Saturday, December 29, 2012

800 page views

I figure that constitutes a good enough reason to blog a bit.

So...I'm currently wrestling with several emotions, and very few of them are positive.  I may have mentioned something about it earlier, but I don't remember what gets posted and what doesn't.

Regardless, business as usual in my neck of the woods.

I think I've scared my parents recently.  I tend to have a very self deprecating sense of humor.  This can sometimes come off as being really down on myself, because I forget to add in the awkward laughter that makes it all okay.  I'm worried that they're worried, which makes me more worried because they might catch on to my worry and worry more, which will just exacerbate my worry.  It's one big ol' worry-spiral that doesn't really end.

But I'm really okay.  Nothing's all that different.  I'm just not...This is going to be a little harsh, but know I don't...I'm not...

Ugh, DISCLAIMER: I'm not nice, I'm shallow, and I have a horrible sense of humor. Please bear this in mind when reading the rest of my blog, ever.

I have a type.  Unfortunately, it's a type that never really leads to anything but me sitting in my room alone, wondering if the kind of guy I'm attracted to will ever be attracted to me back.

It hasn't worked out so well so far.

Oddly enough, I've never gone out with the kind of guy I'm most attracted to.  Okay, I haven't gone out with the kind of guy I'm most attracted to with him knowing it was a date as well.  He thinks we were just hanging out as friends, and honestly, so do I, but to avoid further embarrassment in front of my family, I never deny that it was a date when they say it was.

And everyone else, well...I'll be honest again (Because I lie on here? that phrase doesn't make much sense), I'm just not attracted to them.  I try, I do.  I just can't make myself like someone physically who doesn't already spark a little "yoo-hoo" attraction button already.  That was the technical term, by the way.

I can learn to accept someone's personality, I can be moderately attracted to their mind, but to put it simply, if the physical side isn't there, it's not going anywhere.

And I feel bad about that, because I don't like being that way.  It makes me feel shallow and unappreciative, and like a heel, and a lot of other things that aren't exactly nice feelings.

But it's who I am, it's who I've always been.  I tried to like Beast.  But I'm not Belle.  I'm not Ariel, either.  I'm not Jasmine, I'm not Aurora, I'm not Snow White, I'm not Cinderella.  I end up falling overnight, and being broken two days later, by my own self-doubt and checking.

> **Data**

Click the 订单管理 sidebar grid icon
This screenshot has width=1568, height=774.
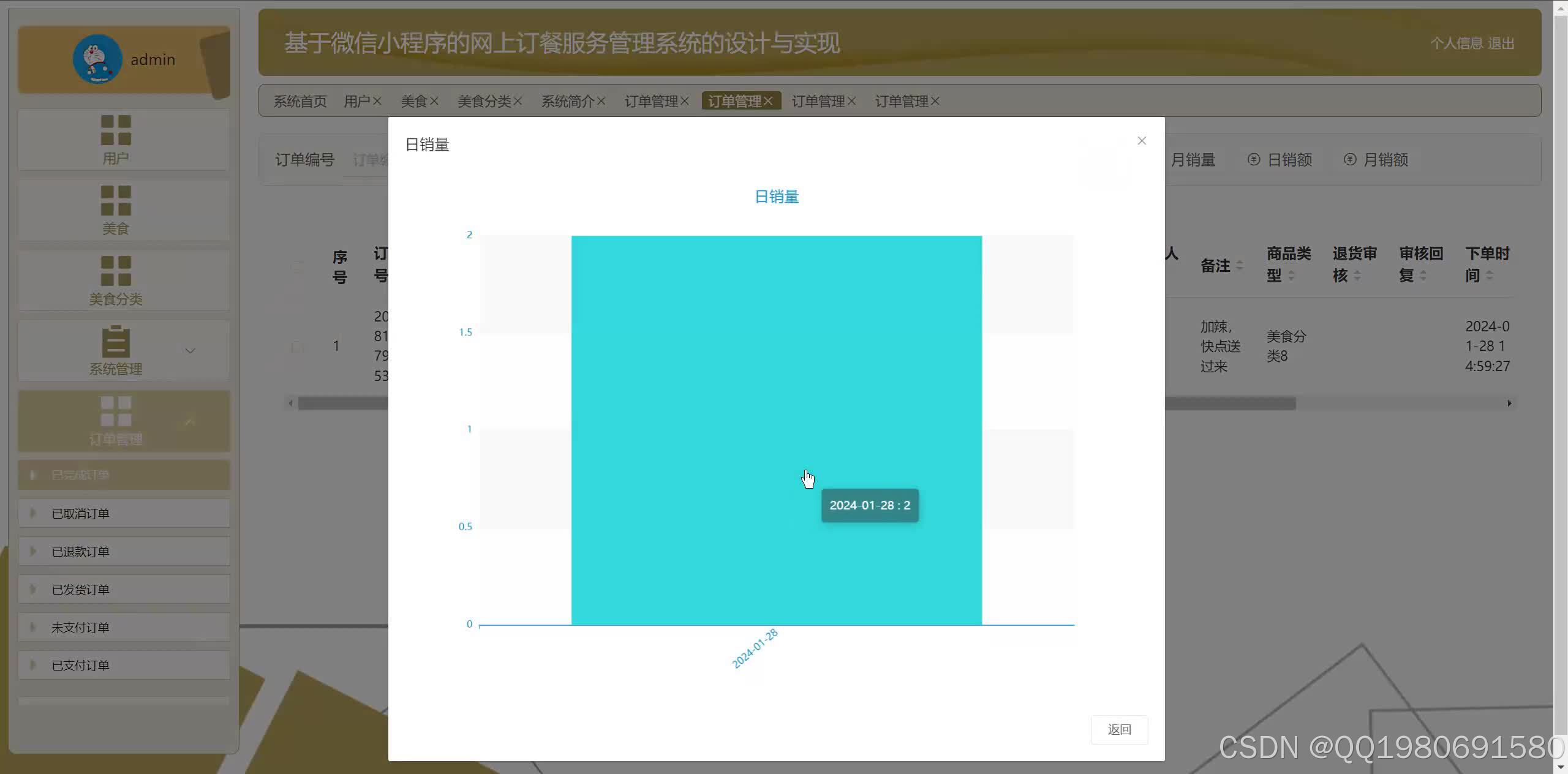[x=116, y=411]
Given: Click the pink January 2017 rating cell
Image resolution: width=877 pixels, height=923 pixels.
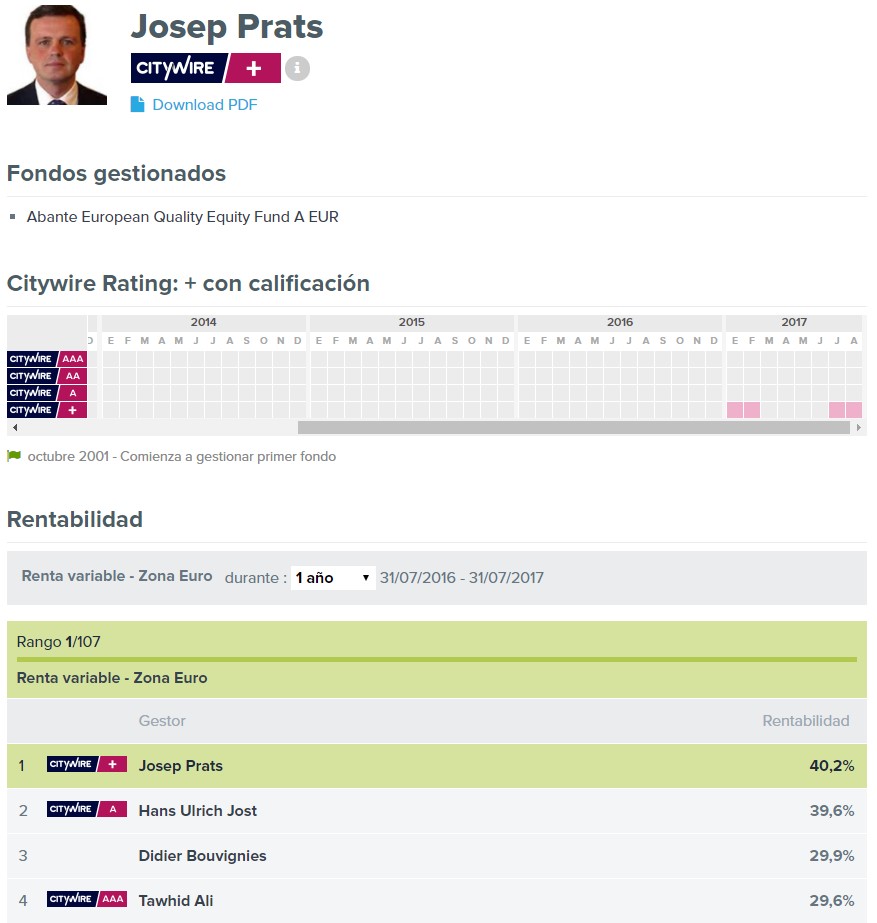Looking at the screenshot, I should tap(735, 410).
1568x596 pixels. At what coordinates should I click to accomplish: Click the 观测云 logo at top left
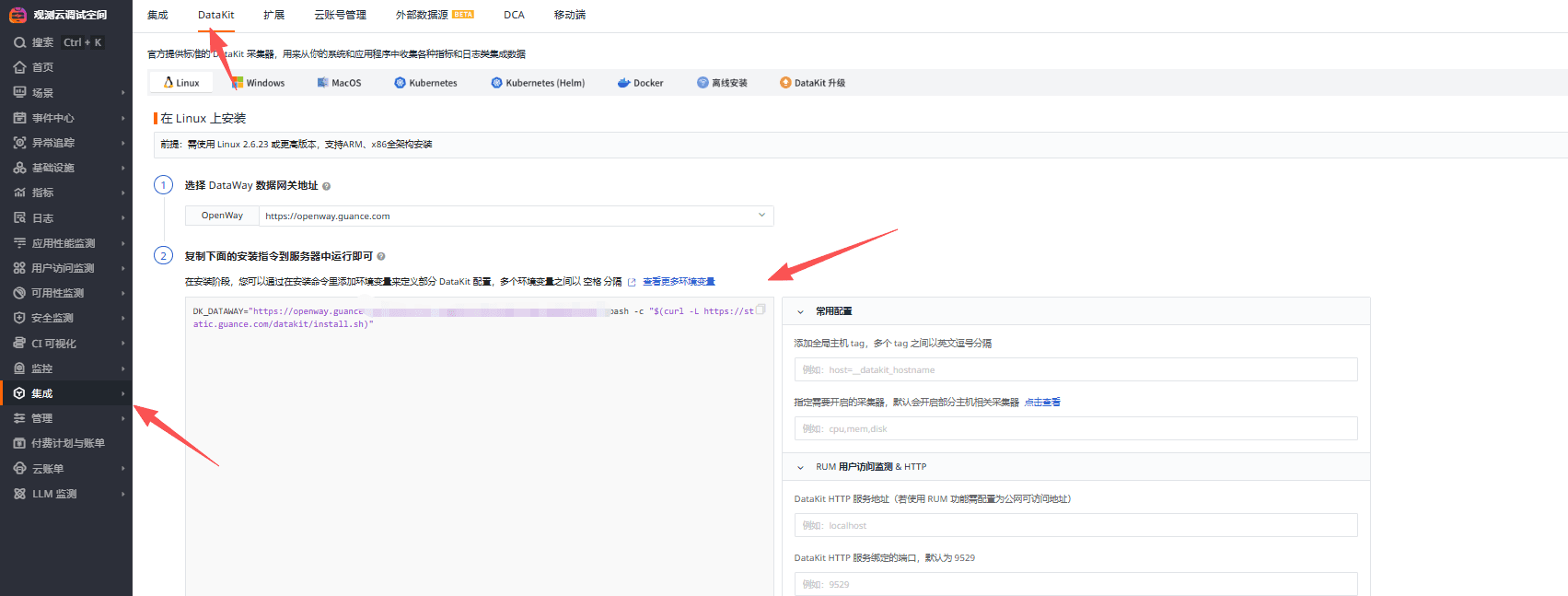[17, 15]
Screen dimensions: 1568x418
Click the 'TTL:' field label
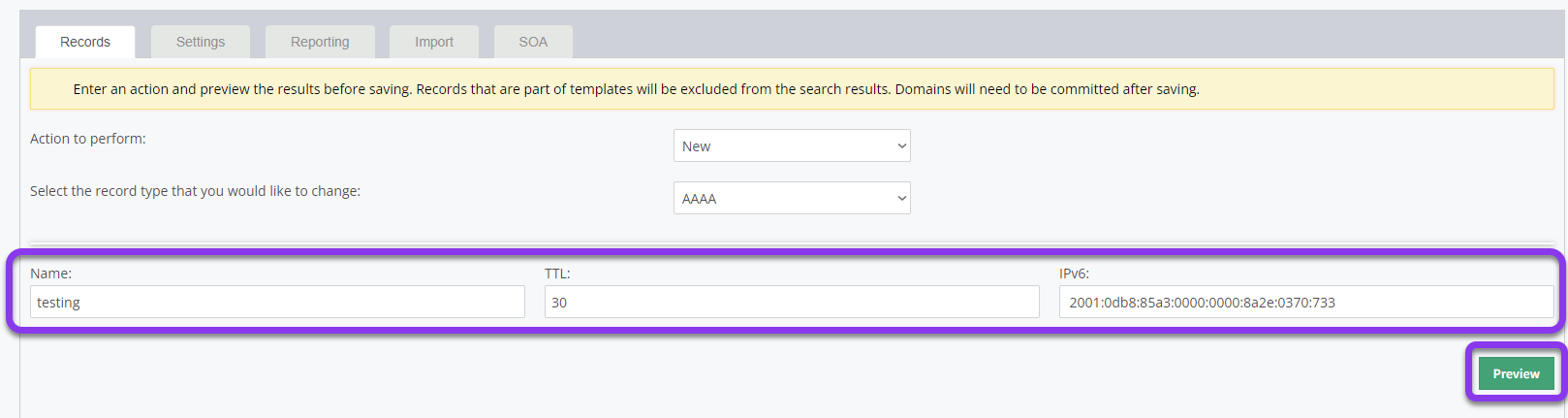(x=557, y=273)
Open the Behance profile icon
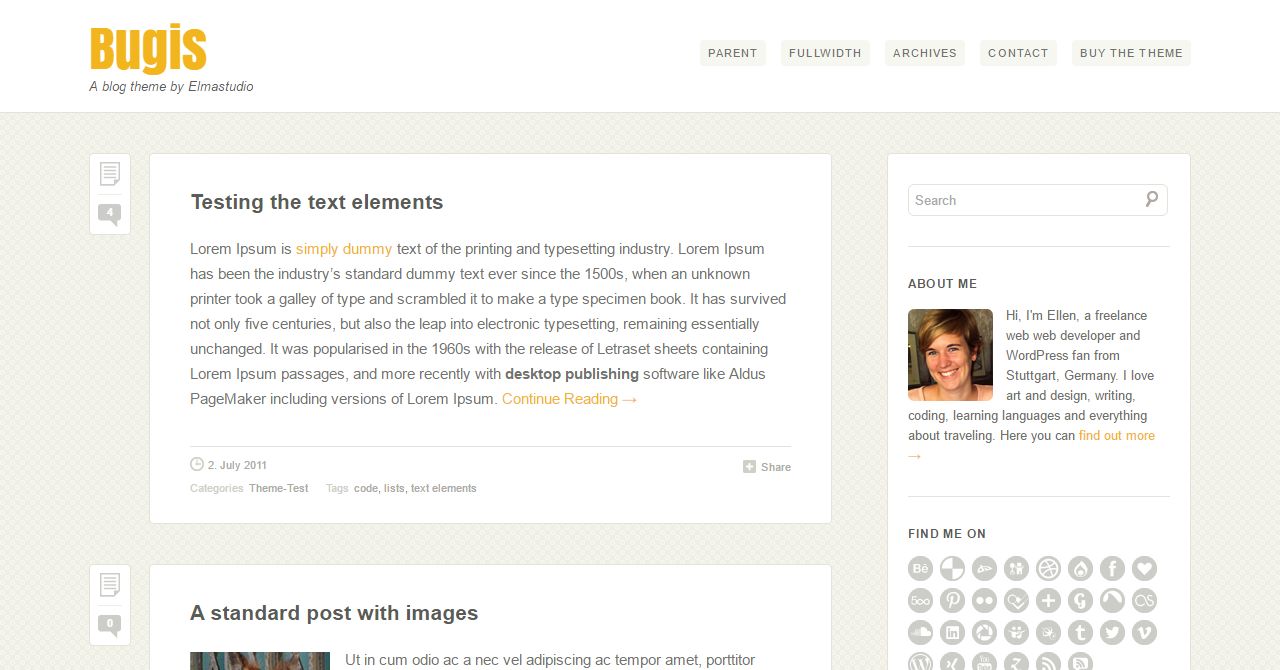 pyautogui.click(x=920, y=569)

...

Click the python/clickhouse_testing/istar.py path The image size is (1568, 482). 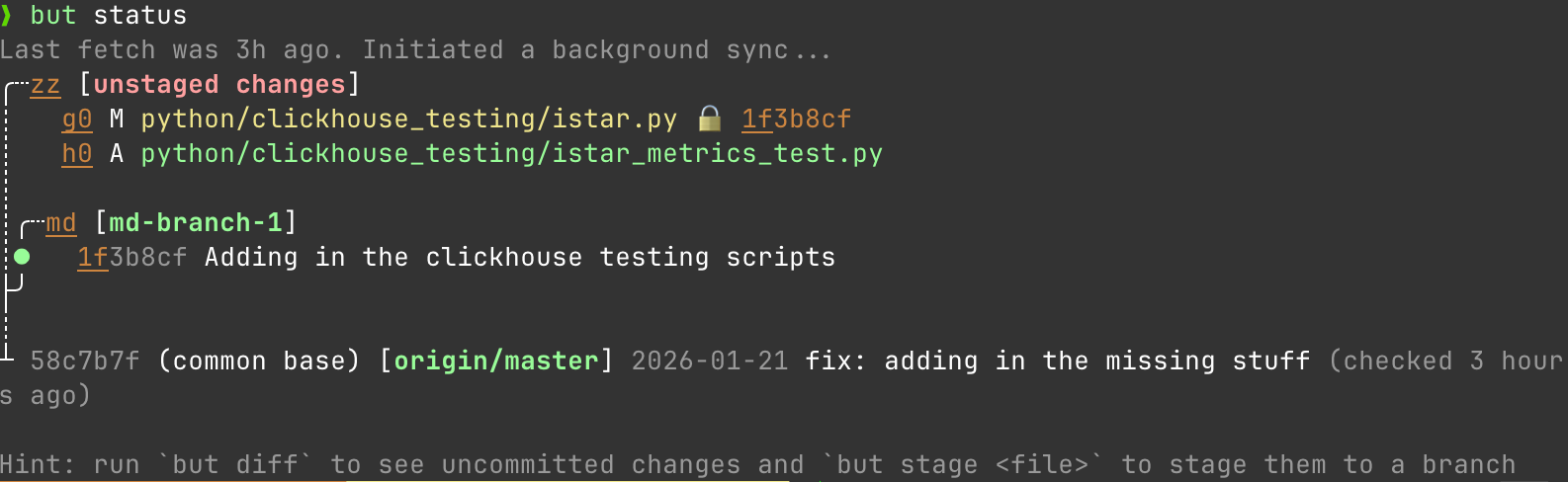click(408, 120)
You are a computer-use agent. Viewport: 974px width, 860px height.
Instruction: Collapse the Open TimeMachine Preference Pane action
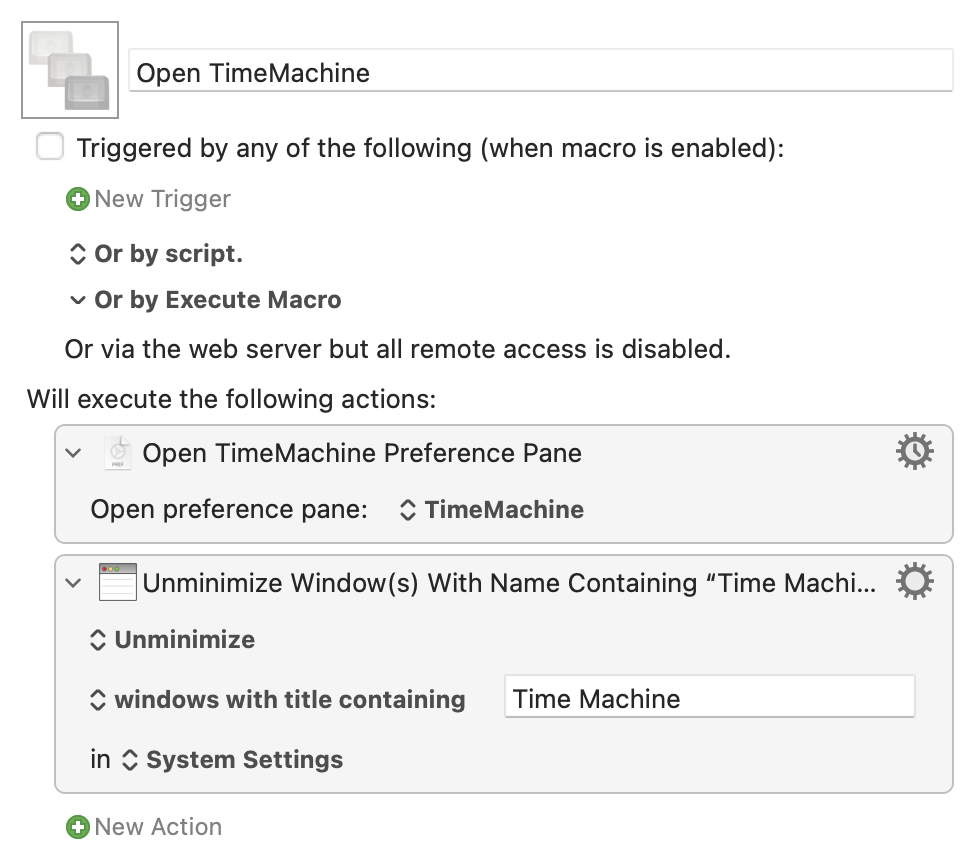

...

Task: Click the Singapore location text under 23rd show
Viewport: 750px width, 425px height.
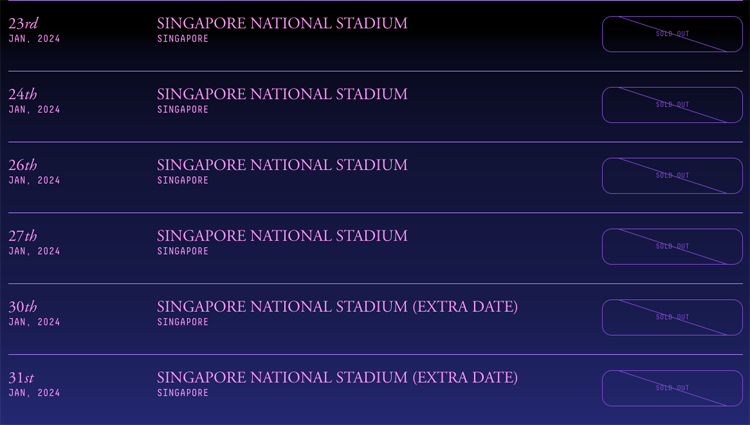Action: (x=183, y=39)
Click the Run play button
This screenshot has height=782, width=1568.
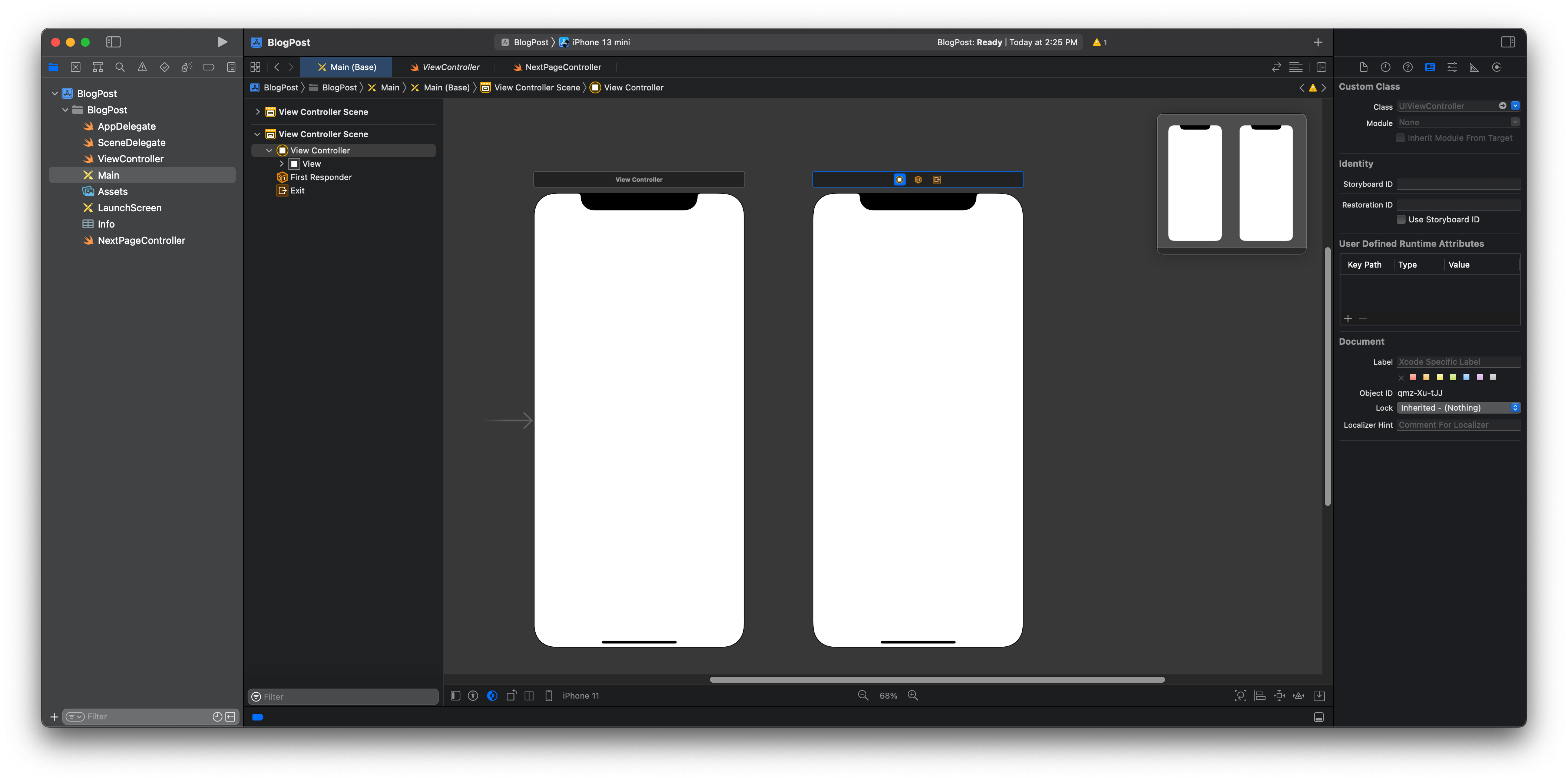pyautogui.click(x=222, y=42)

> **Given request**
Please copy the blog post word for word, from "Ugh, DISCLAIMER: I'm" up to and including "say it was.". The lines above are separate material, unrelated to the blog post.

> **Answer in full**
Ugh, DISCLAIMER: I'm not nice, I'm shallow, and I have a horrible sense of humor. Please bear this in mind when reading the rest of my blog, ever.

I have a type.  Unfortunately, it's a type that never really leads to anything but me sitting in my room alone, wondering if the kind of guy I'm attracted to will ever be attracted to me back.

It hasn't worked out so well so far.

Oddly enough, I've never gone out with the kind of guy I'm most attracted to.  Okay, I haven't gone out with the kind of guy I'm most attracted to with him knowing it was a date as well.  He thinks we were just hanging out as friends, and honestly, so do I, but to avoid further embarrassment in front of my family, I never deny that it was a date when they say it was.